US Midwest 9-5 jobs are normal even when not really sensical for all businesses. Very much a control and “you sit here cause I pay you to.” I worked a place that expected 8:30am - 5:30pm with an hour lunch break. Salaried work. I worked hourly at a distribution center that was 8:30 - 5:00pm with half hour lunch.
Yes. I do. Dealership mechanic. 9-5
Factory jobs are 6-14 and 14-22 (and 22-6 if there's a rush), and office jobs usually 7-15, including a 30-min break. Then there's the service sector, depending on when the shop opens...
I have worked 9 to 5 in every office job I've had (salaried). Including lunch.
I could come in an hour late and skip lunch break to make it 9-to-5.
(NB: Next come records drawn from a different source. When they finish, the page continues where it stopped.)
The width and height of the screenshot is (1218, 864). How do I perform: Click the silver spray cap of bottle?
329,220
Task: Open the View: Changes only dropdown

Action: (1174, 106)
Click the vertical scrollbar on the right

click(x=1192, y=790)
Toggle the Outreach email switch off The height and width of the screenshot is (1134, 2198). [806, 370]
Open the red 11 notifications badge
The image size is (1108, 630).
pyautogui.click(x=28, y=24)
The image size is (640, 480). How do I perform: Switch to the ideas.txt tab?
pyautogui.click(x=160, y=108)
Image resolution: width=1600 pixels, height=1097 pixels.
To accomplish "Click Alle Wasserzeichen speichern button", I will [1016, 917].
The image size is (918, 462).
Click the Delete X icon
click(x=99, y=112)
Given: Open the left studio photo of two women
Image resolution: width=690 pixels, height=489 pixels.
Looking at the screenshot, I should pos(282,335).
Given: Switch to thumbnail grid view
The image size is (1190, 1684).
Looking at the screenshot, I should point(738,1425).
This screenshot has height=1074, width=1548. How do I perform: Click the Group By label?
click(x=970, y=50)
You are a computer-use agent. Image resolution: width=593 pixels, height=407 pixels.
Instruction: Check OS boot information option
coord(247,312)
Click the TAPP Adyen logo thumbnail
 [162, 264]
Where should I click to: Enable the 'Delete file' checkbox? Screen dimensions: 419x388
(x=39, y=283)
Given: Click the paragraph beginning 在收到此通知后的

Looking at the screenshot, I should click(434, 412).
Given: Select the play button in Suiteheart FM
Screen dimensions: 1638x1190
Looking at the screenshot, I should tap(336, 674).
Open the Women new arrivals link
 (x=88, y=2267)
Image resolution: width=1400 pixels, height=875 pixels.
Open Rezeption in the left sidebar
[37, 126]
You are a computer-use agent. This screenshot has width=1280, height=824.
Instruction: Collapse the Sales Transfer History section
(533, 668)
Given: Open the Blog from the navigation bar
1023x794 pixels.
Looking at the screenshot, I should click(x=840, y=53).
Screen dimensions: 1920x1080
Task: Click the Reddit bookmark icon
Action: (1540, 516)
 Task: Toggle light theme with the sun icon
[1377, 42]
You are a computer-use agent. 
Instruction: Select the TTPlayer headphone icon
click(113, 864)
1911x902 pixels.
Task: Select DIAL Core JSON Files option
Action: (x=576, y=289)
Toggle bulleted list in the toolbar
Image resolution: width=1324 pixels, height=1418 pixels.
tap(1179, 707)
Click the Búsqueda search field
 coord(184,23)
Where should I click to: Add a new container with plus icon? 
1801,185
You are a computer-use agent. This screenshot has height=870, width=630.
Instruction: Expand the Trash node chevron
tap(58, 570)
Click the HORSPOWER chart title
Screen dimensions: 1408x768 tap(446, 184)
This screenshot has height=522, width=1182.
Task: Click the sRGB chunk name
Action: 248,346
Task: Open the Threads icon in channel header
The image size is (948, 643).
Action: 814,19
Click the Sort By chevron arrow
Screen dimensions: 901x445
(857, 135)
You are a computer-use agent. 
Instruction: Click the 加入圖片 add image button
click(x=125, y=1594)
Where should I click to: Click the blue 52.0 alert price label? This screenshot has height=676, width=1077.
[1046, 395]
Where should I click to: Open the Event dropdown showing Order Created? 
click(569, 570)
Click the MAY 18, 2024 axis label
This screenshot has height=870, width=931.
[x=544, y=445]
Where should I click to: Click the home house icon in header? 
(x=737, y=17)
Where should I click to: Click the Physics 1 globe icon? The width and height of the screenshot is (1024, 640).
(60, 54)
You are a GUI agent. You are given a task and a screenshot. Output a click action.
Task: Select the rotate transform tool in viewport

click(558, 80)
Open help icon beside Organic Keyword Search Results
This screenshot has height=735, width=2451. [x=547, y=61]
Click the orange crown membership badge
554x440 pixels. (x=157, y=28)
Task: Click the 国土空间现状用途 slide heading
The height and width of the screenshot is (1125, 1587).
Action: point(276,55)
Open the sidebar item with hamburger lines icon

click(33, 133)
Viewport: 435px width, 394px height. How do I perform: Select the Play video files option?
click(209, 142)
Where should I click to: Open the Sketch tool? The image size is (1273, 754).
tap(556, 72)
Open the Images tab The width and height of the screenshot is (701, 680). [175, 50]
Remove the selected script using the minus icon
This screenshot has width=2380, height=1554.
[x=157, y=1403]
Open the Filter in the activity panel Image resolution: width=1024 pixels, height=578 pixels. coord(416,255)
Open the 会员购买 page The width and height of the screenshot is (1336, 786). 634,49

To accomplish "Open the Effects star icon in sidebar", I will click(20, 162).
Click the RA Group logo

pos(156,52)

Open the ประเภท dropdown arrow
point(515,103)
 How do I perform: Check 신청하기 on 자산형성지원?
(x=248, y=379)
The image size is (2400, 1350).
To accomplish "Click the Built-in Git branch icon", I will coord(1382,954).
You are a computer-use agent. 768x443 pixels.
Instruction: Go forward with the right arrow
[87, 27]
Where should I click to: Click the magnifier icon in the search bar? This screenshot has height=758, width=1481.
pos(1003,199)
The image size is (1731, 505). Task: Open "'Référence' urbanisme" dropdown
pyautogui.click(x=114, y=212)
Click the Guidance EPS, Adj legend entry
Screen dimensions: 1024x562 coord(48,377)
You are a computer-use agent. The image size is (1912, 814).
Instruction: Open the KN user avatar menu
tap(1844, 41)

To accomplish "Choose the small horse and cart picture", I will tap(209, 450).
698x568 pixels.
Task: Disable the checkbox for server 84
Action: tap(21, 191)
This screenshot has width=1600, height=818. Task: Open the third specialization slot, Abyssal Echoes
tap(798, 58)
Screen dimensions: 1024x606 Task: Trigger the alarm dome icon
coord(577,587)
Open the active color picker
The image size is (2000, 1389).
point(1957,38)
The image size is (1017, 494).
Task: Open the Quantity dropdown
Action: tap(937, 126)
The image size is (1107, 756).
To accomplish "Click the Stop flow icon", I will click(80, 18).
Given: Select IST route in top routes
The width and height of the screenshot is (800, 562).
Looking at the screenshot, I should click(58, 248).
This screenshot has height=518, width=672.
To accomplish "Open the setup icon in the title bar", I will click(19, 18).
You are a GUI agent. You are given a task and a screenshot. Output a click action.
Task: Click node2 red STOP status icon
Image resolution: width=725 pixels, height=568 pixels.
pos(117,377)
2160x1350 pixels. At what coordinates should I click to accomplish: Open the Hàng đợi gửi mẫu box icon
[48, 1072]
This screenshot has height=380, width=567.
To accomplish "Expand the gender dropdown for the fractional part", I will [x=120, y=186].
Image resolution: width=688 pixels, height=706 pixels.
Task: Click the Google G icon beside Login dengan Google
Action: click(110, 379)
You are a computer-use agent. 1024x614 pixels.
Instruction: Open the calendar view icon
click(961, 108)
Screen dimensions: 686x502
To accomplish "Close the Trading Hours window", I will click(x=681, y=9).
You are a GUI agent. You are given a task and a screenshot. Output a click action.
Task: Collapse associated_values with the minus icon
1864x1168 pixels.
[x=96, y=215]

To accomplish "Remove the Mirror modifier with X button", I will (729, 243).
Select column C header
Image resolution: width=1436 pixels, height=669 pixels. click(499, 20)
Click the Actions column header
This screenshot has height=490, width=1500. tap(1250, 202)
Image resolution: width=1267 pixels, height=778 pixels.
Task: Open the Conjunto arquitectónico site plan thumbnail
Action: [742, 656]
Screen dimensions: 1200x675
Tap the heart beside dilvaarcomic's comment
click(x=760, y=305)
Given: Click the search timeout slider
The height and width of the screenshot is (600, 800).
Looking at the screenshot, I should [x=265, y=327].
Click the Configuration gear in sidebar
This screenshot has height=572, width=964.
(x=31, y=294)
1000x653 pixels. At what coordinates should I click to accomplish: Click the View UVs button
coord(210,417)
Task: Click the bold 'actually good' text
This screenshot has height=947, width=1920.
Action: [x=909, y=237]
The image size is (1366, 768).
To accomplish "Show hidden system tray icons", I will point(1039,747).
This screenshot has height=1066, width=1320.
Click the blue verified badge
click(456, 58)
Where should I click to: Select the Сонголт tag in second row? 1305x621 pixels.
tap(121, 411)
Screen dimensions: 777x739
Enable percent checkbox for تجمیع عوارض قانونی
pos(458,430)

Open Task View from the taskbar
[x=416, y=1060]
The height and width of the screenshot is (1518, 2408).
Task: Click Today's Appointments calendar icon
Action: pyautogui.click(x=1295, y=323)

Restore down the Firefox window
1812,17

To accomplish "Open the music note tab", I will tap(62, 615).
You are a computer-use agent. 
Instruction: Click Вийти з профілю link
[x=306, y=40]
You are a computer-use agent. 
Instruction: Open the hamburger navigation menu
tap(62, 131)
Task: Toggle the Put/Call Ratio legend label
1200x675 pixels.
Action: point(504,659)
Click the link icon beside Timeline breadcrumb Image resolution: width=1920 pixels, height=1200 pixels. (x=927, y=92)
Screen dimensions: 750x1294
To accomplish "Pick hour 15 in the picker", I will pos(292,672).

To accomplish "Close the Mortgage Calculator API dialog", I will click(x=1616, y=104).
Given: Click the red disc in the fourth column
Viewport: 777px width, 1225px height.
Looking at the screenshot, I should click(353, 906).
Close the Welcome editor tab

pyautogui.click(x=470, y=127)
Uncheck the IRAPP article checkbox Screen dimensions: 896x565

I work 7-4 with an hour at lunch.
I don't know anyone that has it that strict.
On shift work it is standard to get 6:00 - 14:00, 14:00 - 22:00 and 22:00 - 6:00. And most people I know that have office work usually have some flexible arrangement like you have to work 8h and have to be here for meetings 9:00 - 13:00, so some people arrive at 9 and leave at 5 or you can arrive at 6 and leave at 2...
Other jobs like teachers, doctors... have just completely different schedules each day.
There are still some of those that I'm familiar with, mostly entry-level white collar professional jobs like "receptionist" or "desktop IT".
Beyond that, the 9-5 is dead, though. A lot of the rest of American white-collar jobs are 24x7 where you're expected to respond to slack or email within a few minutes all day, and probably also be in the office 8-10 hours per day. And working-class jobs have all moved to unscheduled part time nonsense where they'll give you 29.5 hours a week (to avoid having to give you benefits), but won't tell you which 29.5 hours until the last possible moment.
Don't I wish ..I'm there 8AM TO 5 fucking PM
When I started my current job it was a proper 9-5 with a half hour paid lunch.
They've now switched us to an hour unpaid lunch, but everyone basically just ignores it.
And in both cases many of those hours are downtime.
I've spent 20 something years ostensibly working 9 - 5. But most of those years I've also on call for server downtime, and crunch-time is sometimes a thing.
Nobody wants that, but it still beats working 09:00 - 21:00
Technically. I work 8-17, but there is a 1h lunch break.
Usually the mandated lunch break is 30min so 8-16:30 would be the norm here.
Where do you live? In Germany it's common to work only 8 hours on a work day. I've had jobs in software development where you had flexible enough times that you could choose to work 9-17:00, though flexible times isn't quite what "9 to 5 job" implies.
That would be illegal though, above 6 hours of work you are required to take a 30 minutes break.
True, it's usually 7,5h work days if you're not doing overtime or part time.